Serendipity in the form of my allergy to dogs, good weather, and my dog-owning friend's foresight at booking a Forest Service cabin conspired to give me my first ever September night's sleep outside, under the Northern Lights in Juneau.
Along with orcas and bubble feeding humpback whales, the Aurora Borealis is fucking dope, and even after more than a decade of living here, it never, ever gets old. In that way, it feels to me like Nature's version of the New York City skyline from the Triboro Bridge at night. It generates that same sense of wonder that something so spectacular can actually exist.
As cynical and jaded as I am, I will never be too cool for Mother Nature's school. Looking at the Northern Lights makes me feel tiny and more insignificant than a barnacle in the best possible way. My work stress, an abundance of hateful internet commenters and trolls, eczema, five extra pounds, disrespectful kids acting up on too little sleep--all of it just sort of recedes into the backlight of the Aurora.
Surely since humanity set foot near the poles of the earth, that solar energy had the same power to stop time and transfix anyone who saw it. And it makes you realize you're actually not any more significant than a barnacle. That these pink, green, and white ribbons of light streaked through the sky before humanity ever existed, and they'll keep doing it long after we're gone.
Someday, all our violence and hubris will wipe us off the map, and maps off the map too.

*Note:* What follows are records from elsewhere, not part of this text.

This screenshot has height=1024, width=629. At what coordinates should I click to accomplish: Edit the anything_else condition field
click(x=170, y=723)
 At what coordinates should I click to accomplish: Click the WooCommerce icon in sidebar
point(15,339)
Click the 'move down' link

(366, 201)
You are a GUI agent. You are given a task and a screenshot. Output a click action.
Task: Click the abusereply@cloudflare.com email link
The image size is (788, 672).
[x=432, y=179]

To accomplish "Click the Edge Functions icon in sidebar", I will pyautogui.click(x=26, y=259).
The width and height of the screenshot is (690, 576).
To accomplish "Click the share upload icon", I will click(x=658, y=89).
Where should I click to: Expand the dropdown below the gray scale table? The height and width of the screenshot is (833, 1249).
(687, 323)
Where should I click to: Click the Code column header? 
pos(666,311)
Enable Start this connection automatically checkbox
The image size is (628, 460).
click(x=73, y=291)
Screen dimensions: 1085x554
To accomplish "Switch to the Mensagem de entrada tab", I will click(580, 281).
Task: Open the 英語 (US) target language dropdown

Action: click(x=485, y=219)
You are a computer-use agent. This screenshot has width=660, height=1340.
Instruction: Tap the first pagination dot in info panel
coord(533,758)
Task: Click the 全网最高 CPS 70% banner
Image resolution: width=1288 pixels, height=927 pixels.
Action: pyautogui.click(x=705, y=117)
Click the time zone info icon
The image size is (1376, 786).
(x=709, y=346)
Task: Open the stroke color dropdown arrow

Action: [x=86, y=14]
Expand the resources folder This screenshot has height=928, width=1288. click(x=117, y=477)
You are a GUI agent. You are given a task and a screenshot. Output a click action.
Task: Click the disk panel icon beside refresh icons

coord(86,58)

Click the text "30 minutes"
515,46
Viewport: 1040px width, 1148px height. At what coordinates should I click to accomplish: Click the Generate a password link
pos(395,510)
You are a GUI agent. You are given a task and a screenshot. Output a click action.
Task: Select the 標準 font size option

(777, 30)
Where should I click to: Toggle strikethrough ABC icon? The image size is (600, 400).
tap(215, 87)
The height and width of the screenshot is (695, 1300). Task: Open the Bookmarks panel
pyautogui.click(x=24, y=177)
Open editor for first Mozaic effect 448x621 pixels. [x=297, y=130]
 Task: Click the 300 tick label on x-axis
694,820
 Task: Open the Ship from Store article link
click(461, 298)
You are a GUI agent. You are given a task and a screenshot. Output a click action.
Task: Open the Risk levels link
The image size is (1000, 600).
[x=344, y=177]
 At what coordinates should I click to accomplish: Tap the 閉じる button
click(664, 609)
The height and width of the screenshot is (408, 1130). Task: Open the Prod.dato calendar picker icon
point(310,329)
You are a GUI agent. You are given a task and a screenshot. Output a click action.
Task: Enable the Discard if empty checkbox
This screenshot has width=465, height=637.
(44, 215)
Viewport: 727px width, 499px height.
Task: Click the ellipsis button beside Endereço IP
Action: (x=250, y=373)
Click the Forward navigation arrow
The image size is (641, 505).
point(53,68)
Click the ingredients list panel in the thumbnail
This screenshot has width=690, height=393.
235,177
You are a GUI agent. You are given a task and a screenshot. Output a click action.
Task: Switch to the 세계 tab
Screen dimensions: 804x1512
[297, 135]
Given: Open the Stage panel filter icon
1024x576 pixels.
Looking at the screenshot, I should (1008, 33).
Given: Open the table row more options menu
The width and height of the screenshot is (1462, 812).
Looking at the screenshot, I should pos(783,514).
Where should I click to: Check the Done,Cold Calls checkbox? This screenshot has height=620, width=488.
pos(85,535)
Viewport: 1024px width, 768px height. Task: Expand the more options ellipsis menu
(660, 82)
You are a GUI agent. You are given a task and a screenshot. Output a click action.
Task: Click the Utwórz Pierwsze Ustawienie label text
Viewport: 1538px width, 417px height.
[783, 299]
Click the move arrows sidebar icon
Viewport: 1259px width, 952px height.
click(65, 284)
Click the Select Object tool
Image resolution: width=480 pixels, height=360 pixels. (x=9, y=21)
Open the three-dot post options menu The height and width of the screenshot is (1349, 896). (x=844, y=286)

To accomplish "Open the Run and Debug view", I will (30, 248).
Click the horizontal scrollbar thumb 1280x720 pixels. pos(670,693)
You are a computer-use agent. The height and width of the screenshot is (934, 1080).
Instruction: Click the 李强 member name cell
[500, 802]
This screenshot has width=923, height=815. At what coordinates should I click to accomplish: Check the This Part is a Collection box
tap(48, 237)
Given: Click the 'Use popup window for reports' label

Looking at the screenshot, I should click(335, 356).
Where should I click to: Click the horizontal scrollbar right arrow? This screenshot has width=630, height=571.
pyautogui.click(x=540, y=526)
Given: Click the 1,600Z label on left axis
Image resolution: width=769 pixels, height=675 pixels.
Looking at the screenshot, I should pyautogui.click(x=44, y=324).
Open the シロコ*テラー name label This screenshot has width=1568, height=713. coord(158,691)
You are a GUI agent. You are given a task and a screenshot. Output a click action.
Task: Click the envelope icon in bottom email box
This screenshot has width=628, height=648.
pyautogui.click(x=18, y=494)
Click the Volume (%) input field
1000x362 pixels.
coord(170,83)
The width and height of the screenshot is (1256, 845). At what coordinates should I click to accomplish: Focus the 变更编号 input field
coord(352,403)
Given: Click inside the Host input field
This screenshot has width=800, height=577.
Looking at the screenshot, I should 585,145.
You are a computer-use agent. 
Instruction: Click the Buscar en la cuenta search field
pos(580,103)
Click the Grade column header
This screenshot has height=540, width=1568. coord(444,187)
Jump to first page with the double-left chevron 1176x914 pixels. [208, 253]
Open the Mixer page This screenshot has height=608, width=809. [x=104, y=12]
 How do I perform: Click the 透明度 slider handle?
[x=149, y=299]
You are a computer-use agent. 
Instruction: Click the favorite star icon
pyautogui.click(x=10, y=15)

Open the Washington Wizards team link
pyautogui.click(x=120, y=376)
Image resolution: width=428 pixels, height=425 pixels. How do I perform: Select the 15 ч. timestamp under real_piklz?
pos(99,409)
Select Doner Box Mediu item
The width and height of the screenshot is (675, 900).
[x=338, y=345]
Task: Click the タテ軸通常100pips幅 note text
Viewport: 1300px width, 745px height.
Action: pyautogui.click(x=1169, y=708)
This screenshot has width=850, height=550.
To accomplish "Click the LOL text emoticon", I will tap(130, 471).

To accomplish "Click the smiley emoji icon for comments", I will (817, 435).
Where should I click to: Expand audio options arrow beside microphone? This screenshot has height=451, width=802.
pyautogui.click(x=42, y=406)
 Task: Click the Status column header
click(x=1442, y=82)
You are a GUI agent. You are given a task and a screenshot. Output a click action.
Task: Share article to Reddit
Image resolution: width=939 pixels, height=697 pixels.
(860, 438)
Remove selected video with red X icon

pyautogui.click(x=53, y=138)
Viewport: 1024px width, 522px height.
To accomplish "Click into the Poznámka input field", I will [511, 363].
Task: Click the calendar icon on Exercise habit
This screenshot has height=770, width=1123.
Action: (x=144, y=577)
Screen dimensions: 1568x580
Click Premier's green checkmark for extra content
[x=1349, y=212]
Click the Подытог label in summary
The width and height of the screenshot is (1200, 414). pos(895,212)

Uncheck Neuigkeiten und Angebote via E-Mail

I won't care that someone is being an asshole to me on the Internet, or that I have to be in contentious litigation, or that my kids are talking back to me, or any of that bullshit.
The Aurora has a way of making you feel the truth of that; it feels playful and majestic, and designed to make you remember how profoundly unimportant and expendable you really are.
I feel like it's telling me to just keep putting myself out into the world, in a good and a real way, for as long as I possibly can.